──────── TEXT TO READ ────────

Drivers share memories of Jason Leffler; Brad Keselowski calls safety standards at local tracks 'dismal'
A longtime NASCAR competitor, Leffler was fondly remembered by his fellow racers on Friday at Michigan International Speedway, and the issue of safety at the short tracks around the country was also discussed in depth.
Tony Stewart was among the closest to Leffler, and spoke of his dedication to racing.
"I've known Jason a long time. We grew up racing together. I knew him as a friend, a roommate, teammate. He loved nothing more than being behind the wheel of a racecar. Im shocked to hear what had happened, it's a reminder of how dangerous our sport is. There isn't anyone who gets behind the wheel and doesn't understand that. We're thinking about his son Charlie."
Stewart went on to stress that we shouldn't blame the track for what happened to Leffler: "It was an accident, nothing the track did," said Stewart, who owns the Eldora dirt track that will host a Truck series race later this year and said his track has been upgraded based on safety recommendations in advance of that Truck series race.
Stewart said Leffler lived with him for almost a year when he first started racing after moving from California to the Midwest: "He moved in with me and lived with us for under a year. He was a racer, didn't care when he raced, what he raced. That's all he wanted to do. It was fun to have a roommate like that that had the same desire and passion as me."
Jeff Gordon said the biggest problem is that with sprint cars, it's harder to predict how an accident will happen.
"The problem is those cars have uniqueness when it comes to crashes and how to handle those types of impacts. They just can't contain their heads. They've done a lot, but it's so hard to contain when a car is flipping and moving different directions. Our cars are more predictable. It's more difficult to prevent some of the angles and impacts."
Greg Biffle also weighed in Leffler's passing with some memories.
“I did know Jason fairly well. ... Probably what weighs on me the most, and even this morning I was thinking about it, is his son Charlie. Somebody tweeted a picture of the two of them standing by a fence at the race track and I just can’t quit thinking about how tough that’s gonna be for him," Biffle said.
"The other thing I was thinking when I was coming here is one of the funniest memories I have is I think there were six or eight of us playing Uno right outside our bus here in the motorhome lot at Michigan. I think it was Jamie (McMurray) and Matt (Kenseth) and him and Alison, so we did some stuff together and dinners and different things, but then when he moved to the Nationwide Series and moved on we sort of lost touch a little bit, but still stayed in contact. It’s just horrible. I don’t know what else you can say about it. I think we can try and learn something from it to try and make those cars safer, head-and-neck restraints. That’s typically where the injuries come from in those kind of accidents, so I don’t know what else I can say.”

──────── DATA ENTRIES ────────

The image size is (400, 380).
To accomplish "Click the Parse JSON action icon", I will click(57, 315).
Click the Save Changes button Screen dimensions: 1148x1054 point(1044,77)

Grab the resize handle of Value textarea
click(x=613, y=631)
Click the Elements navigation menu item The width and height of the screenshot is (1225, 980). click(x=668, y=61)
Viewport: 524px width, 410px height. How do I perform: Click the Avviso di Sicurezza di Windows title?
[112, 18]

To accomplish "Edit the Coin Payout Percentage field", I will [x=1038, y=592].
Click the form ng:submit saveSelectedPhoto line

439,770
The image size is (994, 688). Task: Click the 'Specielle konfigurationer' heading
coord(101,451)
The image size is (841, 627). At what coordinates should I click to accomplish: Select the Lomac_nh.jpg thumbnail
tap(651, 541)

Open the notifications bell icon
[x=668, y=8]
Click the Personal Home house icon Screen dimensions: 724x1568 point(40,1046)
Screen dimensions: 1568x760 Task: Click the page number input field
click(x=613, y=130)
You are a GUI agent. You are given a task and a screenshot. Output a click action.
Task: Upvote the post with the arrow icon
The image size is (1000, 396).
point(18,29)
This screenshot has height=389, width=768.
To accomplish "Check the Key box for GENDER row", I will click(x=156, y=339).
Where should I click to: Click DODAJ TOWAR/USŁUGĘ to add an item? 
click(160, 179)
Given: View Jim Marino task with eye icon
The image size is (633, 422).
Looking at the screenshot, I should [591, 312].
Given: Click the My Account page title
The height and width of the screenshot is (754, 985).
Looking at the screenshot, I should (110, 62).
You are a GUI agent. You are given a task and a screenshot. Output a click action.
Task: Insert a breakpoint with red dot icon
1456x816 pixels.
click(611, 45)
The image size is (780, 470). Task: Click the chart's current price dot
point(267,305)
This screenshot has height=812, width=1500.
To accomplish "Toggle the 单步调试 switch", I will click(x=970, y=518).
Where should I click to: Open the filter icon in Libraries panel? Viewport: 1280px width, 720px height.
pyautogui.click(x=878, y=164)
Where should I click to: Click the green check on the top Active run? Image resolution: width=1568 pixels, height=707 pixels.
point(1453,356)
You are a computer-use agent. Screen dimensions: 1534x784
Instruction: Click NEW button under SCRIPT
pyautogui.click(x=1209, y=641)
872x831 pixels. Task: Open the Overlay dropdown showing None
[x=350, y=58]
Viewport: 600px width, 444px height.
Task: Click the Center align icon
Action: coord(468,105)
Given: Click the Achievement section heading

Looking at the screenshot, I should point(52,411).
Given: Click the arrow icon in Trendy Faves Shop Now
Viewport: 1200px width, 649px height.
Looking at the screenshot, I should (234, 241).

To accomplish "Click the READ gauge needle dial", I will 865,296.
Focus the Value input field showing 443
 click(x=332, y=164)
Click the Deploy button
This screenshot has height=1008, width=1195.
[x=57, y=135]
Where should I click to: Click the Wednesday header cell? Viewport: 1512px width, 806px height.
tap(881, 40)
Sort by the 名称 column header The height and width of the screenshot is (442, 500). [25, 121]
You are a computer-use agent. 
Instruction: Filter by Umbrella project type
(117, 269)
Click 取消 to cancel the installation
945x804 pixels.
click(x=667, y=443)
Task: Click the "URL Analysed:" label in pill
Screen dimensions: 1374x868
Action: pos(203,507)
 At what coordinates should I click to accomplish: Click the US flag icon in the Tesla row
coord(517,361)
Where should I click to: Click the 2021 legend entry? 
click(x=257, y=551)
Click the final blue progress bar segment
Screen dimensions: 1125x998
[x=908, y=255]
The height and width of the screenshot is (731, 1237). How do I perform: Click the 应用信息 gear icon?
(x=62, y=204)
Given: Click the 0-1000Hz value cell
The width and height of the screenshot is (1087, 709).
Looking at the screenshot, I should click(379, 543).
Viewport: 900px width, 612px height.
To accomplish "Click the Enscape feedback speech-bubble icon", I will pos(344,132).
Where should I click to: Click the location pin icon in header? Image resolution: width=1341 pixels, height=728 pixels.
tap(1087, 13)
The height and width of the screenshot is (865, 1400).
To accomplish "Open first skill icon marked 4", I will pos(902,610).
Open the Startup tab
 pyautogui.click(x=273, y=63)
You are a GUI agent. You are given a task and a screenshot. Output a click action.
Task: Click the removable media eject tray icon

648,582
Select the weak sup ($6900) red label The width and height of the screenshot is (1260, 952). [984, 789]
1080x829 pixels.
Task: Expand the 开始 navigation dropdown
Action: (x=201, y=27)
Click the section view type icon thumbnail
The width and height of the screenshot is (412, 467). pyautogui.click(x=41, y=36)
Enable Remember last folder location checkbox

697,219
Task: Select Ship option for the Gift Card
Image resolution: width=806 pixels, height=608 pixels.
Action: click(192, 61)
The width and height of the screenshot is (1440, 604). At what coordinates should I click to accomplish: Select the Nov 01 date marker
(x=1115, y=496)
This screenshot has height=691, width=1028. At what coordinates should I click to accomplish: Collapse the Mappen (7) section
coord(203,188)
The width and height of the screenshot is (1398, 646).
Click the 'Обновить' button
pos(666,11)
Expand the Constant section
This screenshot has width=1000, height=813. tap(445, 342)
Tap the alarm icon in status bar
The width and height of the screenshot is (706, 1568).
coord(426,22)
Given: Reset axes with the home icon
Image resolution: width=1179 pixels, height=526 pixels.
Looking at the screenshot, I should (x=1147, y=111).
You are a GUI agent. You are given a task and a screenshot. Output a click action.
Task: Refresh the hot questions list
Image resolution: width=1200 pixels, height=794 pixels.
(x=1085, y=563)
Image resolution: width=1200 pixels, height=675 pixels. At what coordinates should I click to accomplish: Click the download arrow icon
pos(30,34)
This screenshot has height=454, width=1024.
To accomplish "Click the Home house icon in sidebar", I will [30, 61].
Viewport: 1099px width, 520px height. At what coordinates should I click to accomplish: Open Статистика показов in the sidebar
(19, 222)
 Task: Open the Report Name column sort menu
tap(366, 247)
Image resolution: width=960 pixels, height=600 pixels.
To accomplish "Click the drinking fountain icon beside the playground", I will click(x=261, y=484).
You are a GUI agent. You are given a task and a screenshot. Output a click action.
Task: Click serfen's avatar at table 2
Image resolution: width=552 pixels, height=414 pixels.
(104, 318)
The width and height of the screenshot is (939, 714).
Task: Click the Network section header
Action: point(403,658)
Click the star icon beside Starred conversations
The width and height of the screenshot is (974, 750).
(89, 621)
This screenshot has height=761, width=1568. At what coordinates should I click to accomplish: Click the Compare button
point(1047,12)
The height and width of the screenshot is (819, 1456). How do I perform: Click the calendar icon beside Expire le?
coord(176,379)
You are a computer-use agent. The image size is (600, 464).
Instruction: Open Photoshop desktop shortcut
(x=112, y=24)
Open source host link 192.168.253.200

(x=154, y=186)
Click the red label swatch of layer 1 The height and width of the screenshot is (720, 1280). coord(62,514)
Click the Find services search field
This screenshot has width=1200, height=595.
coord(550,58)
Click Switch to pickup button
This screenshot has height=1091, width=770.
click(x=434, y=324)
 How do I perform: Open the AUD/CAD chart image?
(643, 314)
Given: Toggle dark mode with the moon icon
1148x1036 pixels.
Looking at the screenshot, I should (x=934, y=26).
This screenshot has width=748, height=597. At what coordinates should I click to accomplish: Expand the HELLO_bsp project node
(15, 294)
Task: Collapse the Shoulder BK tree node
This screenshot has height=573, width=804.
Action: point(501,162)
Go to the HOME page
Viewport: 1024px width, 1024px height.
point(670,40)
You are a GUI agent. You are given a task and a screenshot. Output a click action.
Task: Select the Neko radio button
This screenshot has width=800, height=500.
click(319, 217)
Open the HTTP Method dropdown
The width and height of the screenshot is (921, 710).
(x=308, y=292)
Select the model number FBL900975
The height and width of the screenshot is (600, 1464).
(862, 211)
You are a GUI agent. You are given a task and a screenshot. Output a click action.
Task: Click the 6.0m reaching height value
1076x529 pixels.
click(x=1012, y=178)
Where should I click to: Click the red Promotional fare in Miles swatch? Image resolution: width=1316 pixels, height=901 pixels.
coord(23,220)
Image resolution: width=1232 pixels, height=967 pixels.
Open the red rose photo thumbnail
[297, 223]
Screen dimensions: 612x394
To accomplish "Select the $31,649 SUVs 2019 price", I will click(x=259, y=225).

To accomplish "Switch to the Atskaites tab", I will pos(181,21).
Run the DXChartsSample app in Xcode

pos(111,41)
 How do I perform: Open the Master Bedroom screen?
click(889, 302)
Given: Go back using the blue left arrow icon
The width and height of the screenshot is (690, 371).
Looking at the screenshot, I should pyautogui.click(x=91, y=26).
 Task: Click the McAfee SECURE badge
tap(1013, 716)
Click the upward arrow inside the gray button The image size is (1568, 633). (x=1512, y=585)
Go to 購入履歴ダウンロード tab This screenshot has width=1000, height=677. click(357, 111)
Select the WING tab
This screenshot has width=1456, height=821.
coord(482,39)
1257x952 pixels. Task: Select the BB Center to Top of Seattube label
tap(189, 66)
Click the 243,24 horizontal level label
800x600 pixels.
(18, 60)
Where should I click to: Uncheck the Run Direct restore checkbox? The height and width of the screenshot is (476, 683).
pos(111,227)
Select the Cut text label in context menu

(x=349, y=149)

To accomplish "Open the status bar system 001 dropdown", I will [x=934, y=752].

────────

• **COMPLETE THE FOLLOWING**:
- A) Reproduce the passage of the article on Jason Leffler that opens with the words containing "Drivers share memories" and closes with "discussed in depth.".
- B) Translate this sentence from the article on Jason Leffler into Spanish: "Jeff Gordon said the biggest problem is that with sprint cars, it's harder to predict how an accident will happen."
The lines have nothing to do with what you are asked to do here.

• **ANSWERS TO THE TASKS**:
- A)
Drivers share memories of Jason Leffler; Brad Keselowski calls safety standards at local tracks 'dismal'
A longtime NASCAR competitor, Leffler was fondly remembered by his fellow racers on Friday at Michigan International Speedway, and the issue of safety at the short tracks around the country was also discussed in depth.

- B) Jeff Gordon dijo que el mayor problema es que, con los sprint cars, es más difícil predecir cómo ocurrirá un accidente.